> TEXT SHOWN:
----

My brother Fras and I had set out a number of summer activity goals for ourselves at the start of the year, but as the summer wound down we were left pondering the relatively meager success rate we had in actually doing any of them. As the end of September approached we resolved that we should try and get something big done, and we settled on the north ridge of Mount Stuart, something we both had high on our tick lists. This is commonly done as a two or three day trip; we had originally hoped to do it in a single day but the shorter days at the end of September and the fact that this would be the longest climb of this nature that either of us had ever done (18-20 pitches with a 10 mile approach) led us to alter our plans for a 2 day assault on the peak.
However, as our targeted weekend approached it became clear that we would only have a weather window of one day, so we decided to adjust our plans once again and target a shorter route in the same area on another formation that we still wanted to climb, Prusik Peak. Prusik Peak has a similarly lengthy approach with about 9-10 miles and 5000-6000 feet of elevation gain, but much less climbing with just 5-6 pitches maxing out at 5.7.
Friday night we both got packed up and met up on Highway 2 in the town of Monroe, where we parked my car and continued on in Fras's Matrix after stocking up on food for the weekend at Safeway. We arrived at the Mountaineers trailhead near Leavenworth around midnight, and after a brief gear organizing session we curled up under clear skies on our thermal rests in the parking lot and drifted off to sleep at around 12:30am.
We know that it was going to be a long day, so our alarm went off at 4:30am and we slowly rolled out of bed after a woefully inadequate rest and fired up the camp stove to make some thick brew in my newly acquired backcountry french press (which is awesome!). One would normally feel pretty tired in this situation, but in my experience I have found that excitement does a pretty good job at compensating for sleep and we were both pretty amped up to get going. We went to leave at about 5:15am, and unfortunately when Fras went to switch on his headlamp he found that the batteries had leaked out inside and it was not working. This was, however, a step up from our last camping experience together when he had neglected to bring a headlamp altogether. That being said, a headlamp without batteries isn't much better than no headlamp at all, so we set off with Fras in front and me behind with my headlamp doing my best to illuminate the trail for him as it was still completely dark at this point. Here is Fras making his way up the trail, utterly non-plussed by his lack of illumination.
Another thing you will notice from this picture is that Fras also has no waist belt on his pack; he discovered it was broken on our last expedition on Mount Alpha, and evidently the 1.5 month timeframe between then and now hadn't been quite long enough for him to make his way into MEC and get a new buckle. Fras, if you are reading this: go get a new buckle, ski touring season starts soon!
We continued on our way up the trail, with it becoming quite light out by about 6:30am so that we no longer required the headlamp and could move a bit faster. Eventually we came up to Colchuk Lake, with a nice view of the giant Massif of Dragontail Peak at the end of it:
Our route of ascent would take us up Aasgard Pass, which is the pass to the left of Dragontail Peak (the peak in the middle of the picture) so we made our way around the lake and after a few routefinding snafu's we began making our way up the long talus field ascent to Aasgard Pass. We had nice views looking back out over Colchuk Lake at the rising sun:
Aasgard Pass seemed to go on forever, as each time it looked like we were nearing the top we realized that it was just a point where the angle lessened and we still had a long way to climb. We continued up, still making good time as we began to encounter small snowfields that reminded us we were starting to get pretty high.

----

> ENTRIES SUPPLIED:
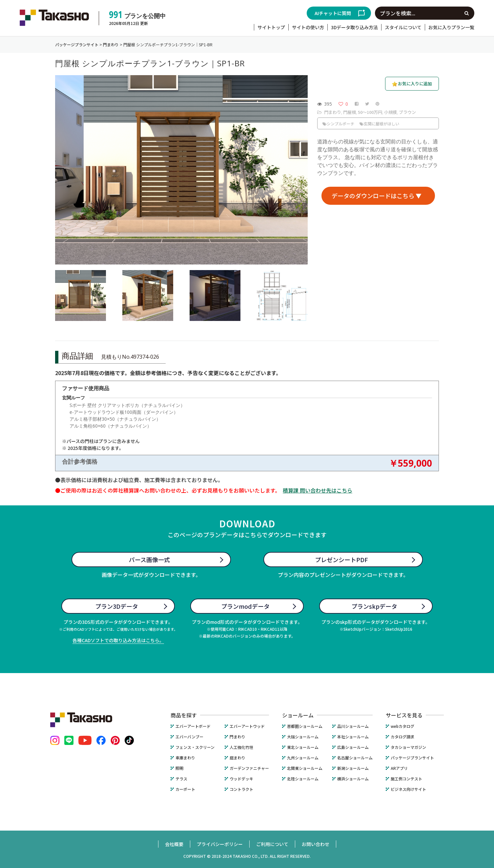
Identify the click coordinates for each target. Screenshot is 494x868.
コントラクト (241, 789)
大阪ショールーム (303, 737)
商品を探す (184, 715)
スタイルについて (403, 27)
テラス (181, 779)
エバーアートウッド (247, 726)
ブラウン (407, 112)
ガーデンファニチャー (249, 768)
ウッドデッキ (241, 779)
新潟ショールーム (353, 768)
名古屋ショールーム (355, 758)
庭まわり (238, 758)
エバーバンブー (189, 737)
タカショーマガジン (408, 747)
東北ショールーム (303, 747)
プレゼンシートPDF (341, 559)
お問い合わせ (316, 844)
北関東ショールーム (305, 768)
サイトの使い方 (308, 27)
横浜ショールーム (353, 779)
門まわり (332, 112)
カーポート (185, 789)
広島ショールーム (353, 747)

----

> WORK INSTRUCTIONS: Quote the stretch of the Prusik Peak trip report from "My brother Fras" through "on the peak.".

> ANSWER TO THIS TASK:
My brother Fras and I had set out a number of summer activity goals for ourselves at the start of the year, but as the summer wound down we were left pondering the relatively meager success rate we had in actually doing any of them. As the end of September approached we resolved that we should try and get something big done, and we settled on the north ridge of Mount Stuart, something we both had high on our tick lists. This is commonly done as a two or three day trip; we had originally hoped to do it in a single day but the shorter days at the end of September and the fact that this would be the longest climb of this nature that either of us had ever done (18-20 pitches with a 10 mile approach) led us to alter our plans for a 2 day assault on the peak.